Del mar de Ventotene, de la Paris de 1950 y del tratado del carbón y del acero del 18 de abril de 1951 se llegó a la Roma del 25 de marzo de 1957, a la fundación de la Comunidad Económica Europea, a la creación de algo más de un espacio económico común, a la introducción de instituciones articuladas, que ya contenían en su núcleo, como el patrimonio genético dentro de una célula, los gérmenes felices de la futura Unión.
Toda la historia europea, después de ese 25 de marzo que hoy en día celebramos, sesenta años después, fue diferente, fue un continuo descubrimiento y redescubrimiento: encuentro renovado entre hermanos que se habían conocido y luego alejado y perdido en los siglos, descubrimiento de las ventajas y de la fuerza pacífica que la unión generaba, de la difusión a lo largo de todo el continente de ideas de democracia y libertad que permitieron derrotar los últimos regímenes totalitarios. Fue también, sin embargo, un desafío continuo, alimentado por la generosa decisión de ampliar la construcción y a la vez de profundizarla, como en el caso de las fronteras y de la moneda comunes, aceptando los riesgos y las dificultades que todo ello implicaba. El sueño de los amantes de una Europa unida nunca cesó de acompañar el pragmatismo de los constructores iniciales.

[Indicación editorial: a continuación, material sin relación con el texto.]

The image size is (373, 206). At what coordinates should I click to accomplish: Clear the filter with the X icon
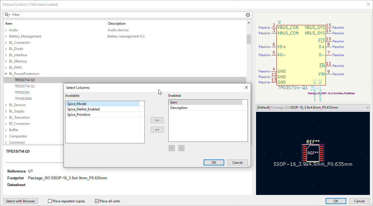click(248, 15)
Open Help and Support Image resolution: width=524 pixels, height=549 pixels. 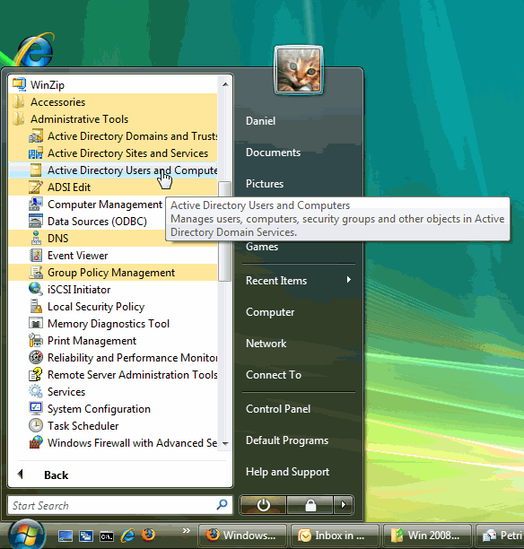(287, 472)
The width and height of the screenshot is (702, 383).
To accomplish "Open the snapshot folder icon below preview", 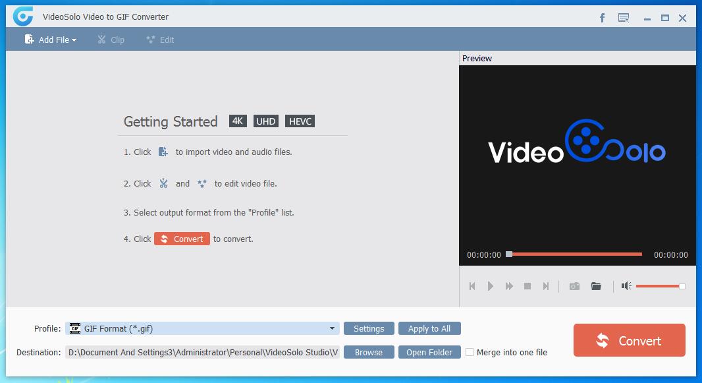I will pos(596,286).
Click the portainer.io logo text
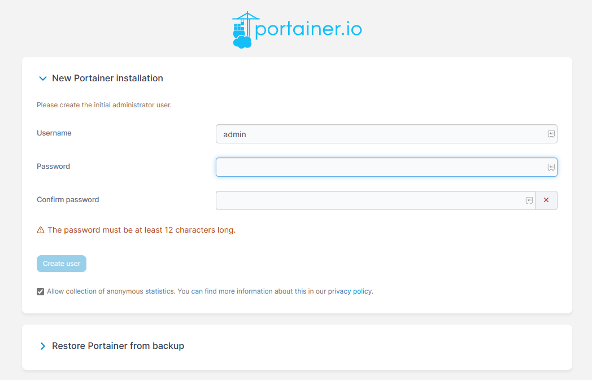592x380 pixels. pyautogui.click(x=308, y=29)
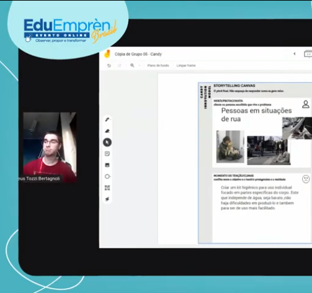Undo the last action
This screenshot has width=312, height=293.
click(x=109, y=66)
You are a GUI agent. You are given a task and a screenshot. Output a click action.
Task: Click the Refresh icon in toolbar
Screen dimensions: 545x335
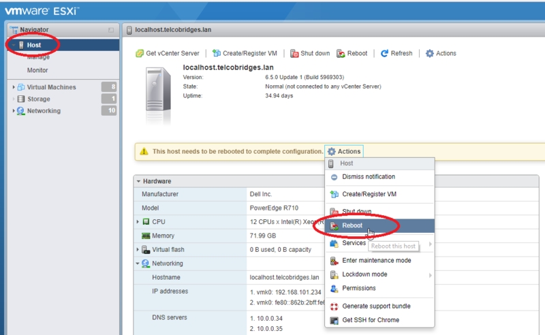[384, 53]
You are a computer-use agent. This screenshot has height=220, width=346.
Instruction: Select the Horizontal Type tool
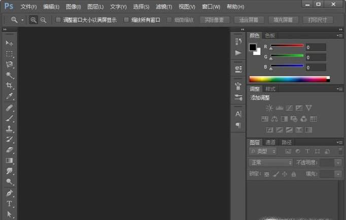(x=9, y=204)
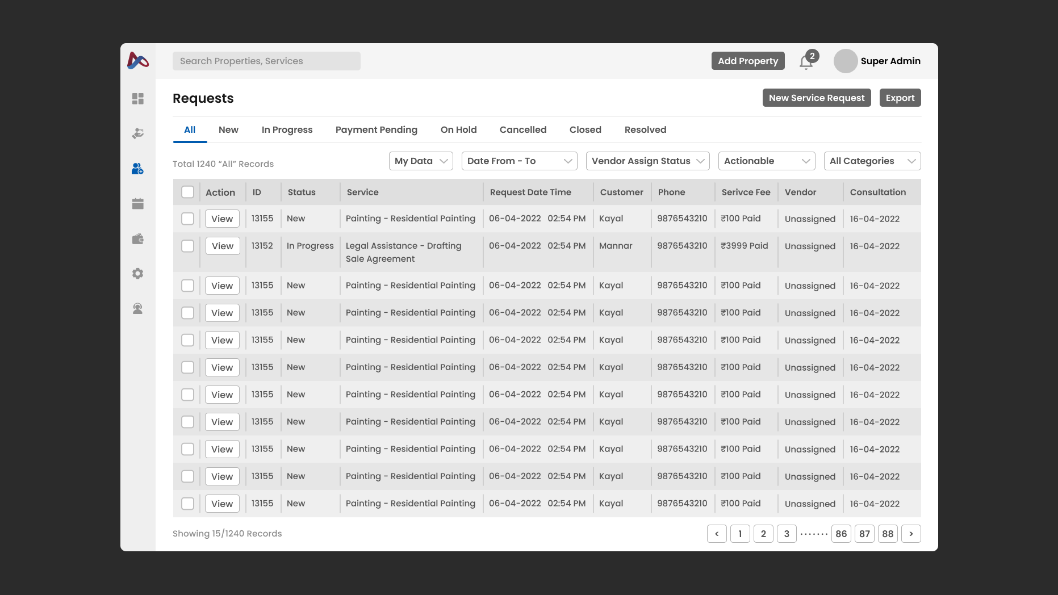Viewport: 1058px width, 595px height.
Task: Click the New Service Request button
Action: 817,98
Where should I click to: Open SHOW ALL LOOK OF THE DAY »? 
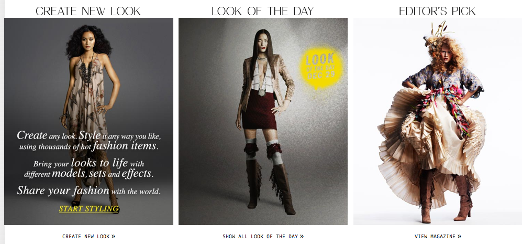tap(263, 236)
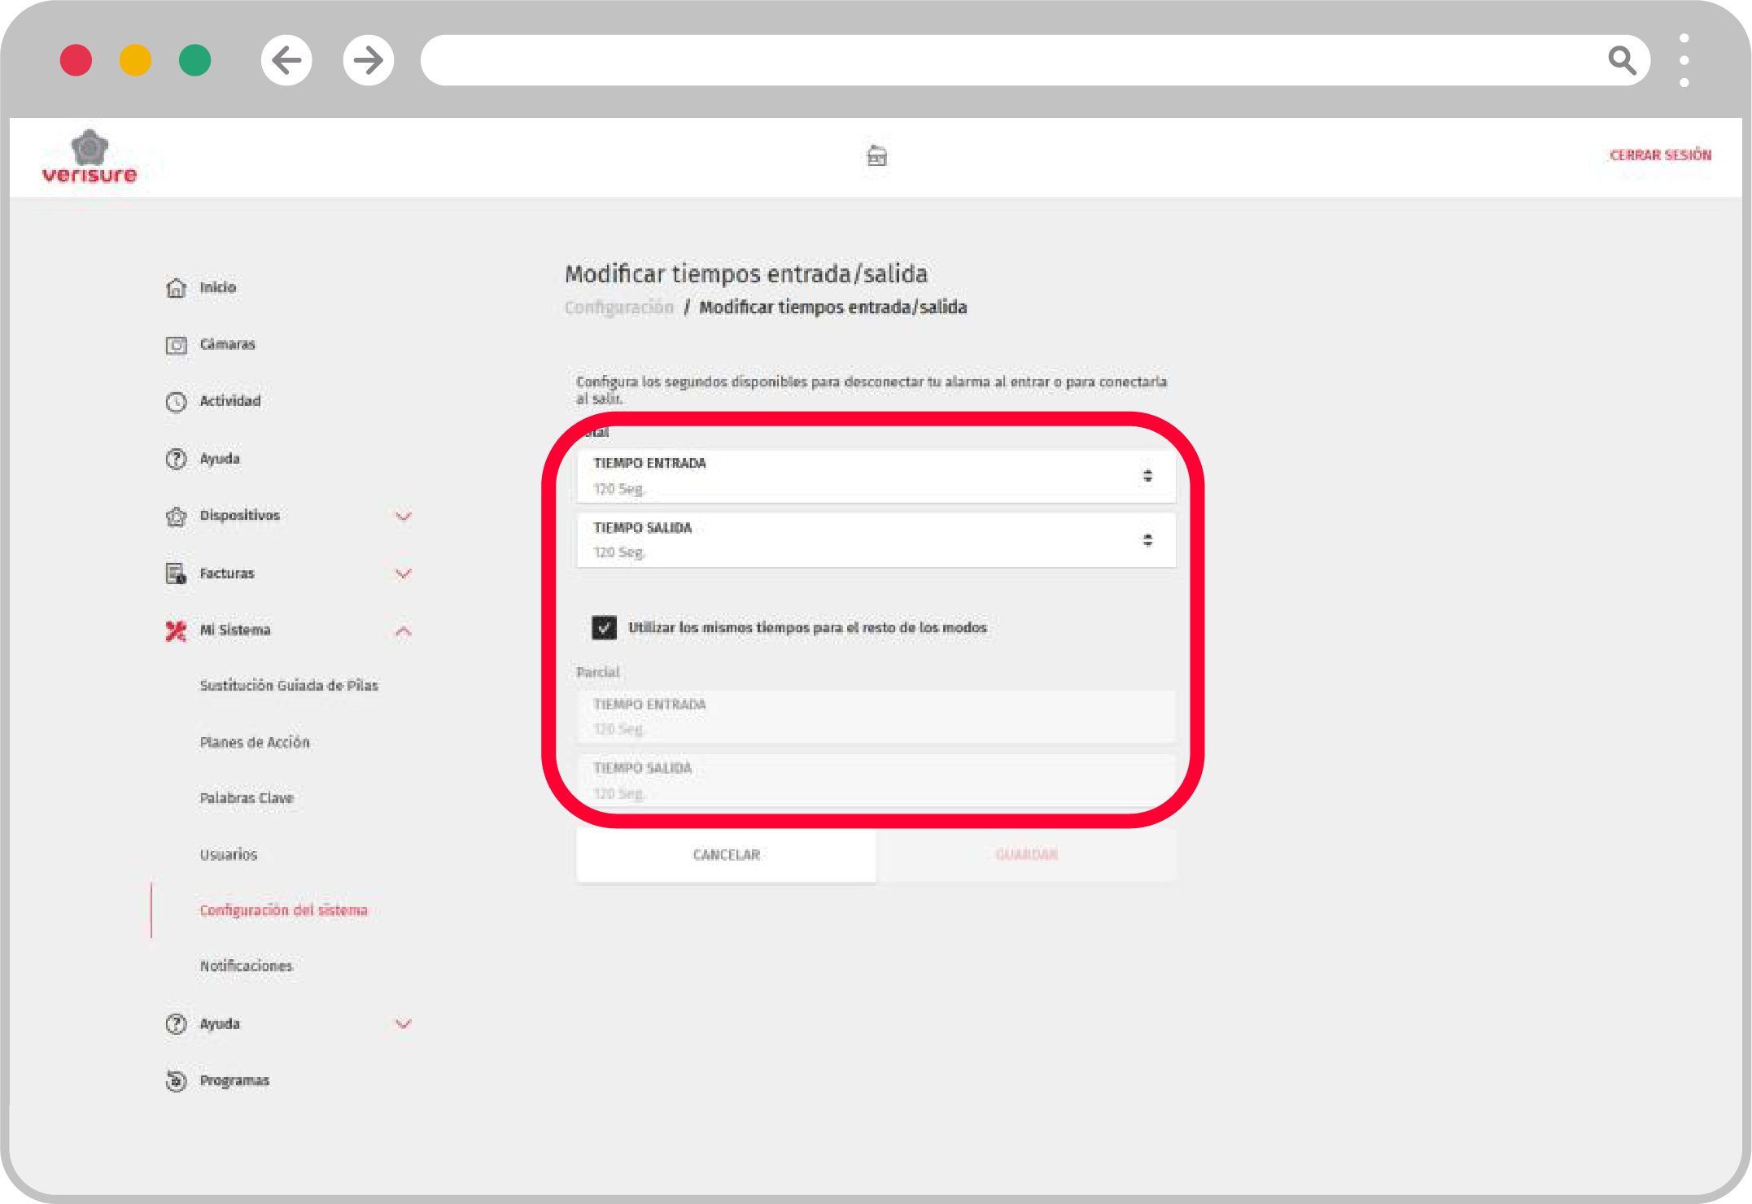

Hoy sabemos que Europa es mejor de como nunca fue, incluso en un momento difícil y lleno de tensiones, en el cual descubrimos dificultades y debilidades: creemos sin embargo que no podemos volver a la Europa de las separaciones y de las confrontaciones. Lo que nos une es más de lo que nos divide, y por primera vez en la historia sentimos que la unidad, la igualdad y las diferencias no son conceptos incompatibles sino complementares. Somos iguales porque somos diferentes, y no pese a las diferencias. El concierto que vamos a escuchar dentro de poco se basa sobre este secreto: la diferencia entre las notas, las voces y los sonidos no necesariamente produce ruido y disonancia, puede generar armonía y alcanzar las cumbres más altas de la belleza.
La visión compartida de nuestro futuro que todos los miembros de Unión Europea tenemos ha sido y será confirmada en estos días con la adopción de la Declaración de Roma y con el comienzo del proceso de la Agenda de Roma.
Muchos conocen el film de Eric Rohmer, Le rayon vert, El rayo verde, que ganó el León de oro en Venecia en 1986. Mi papá era un escritor, y algunos años antes –lamentablemente falleció joven, pocos años después de la película de Rohmer– había publicado un cuento con el mismo título, escrito con una vieja máquina Olivetti en esa misma casa donde yo miraba el mismo mar de Ventotene. El cuento justamente nacía de la observación del fenómeno de refracción del sol, pocos instantes después de su desaparición tras el horizonte, y de la creación de un sutil rayo verde, que solo se puede dar y apreciar si las condiciones atmosféricas lo permiten.
Yo pude también verlo, en el horizonte de mi cuarto de niño y adolescente. Marcaba el horizonte muy cerca de la isla de Ventotene, y parecía asegurarme que los años en los cuales los dictadores enviaban la gente a la cárcel o al exilio se habían acabado, y que pese a todas dificultades nuestro mar común hubiera tenido una linea verde, un futuro de paz y de belleza.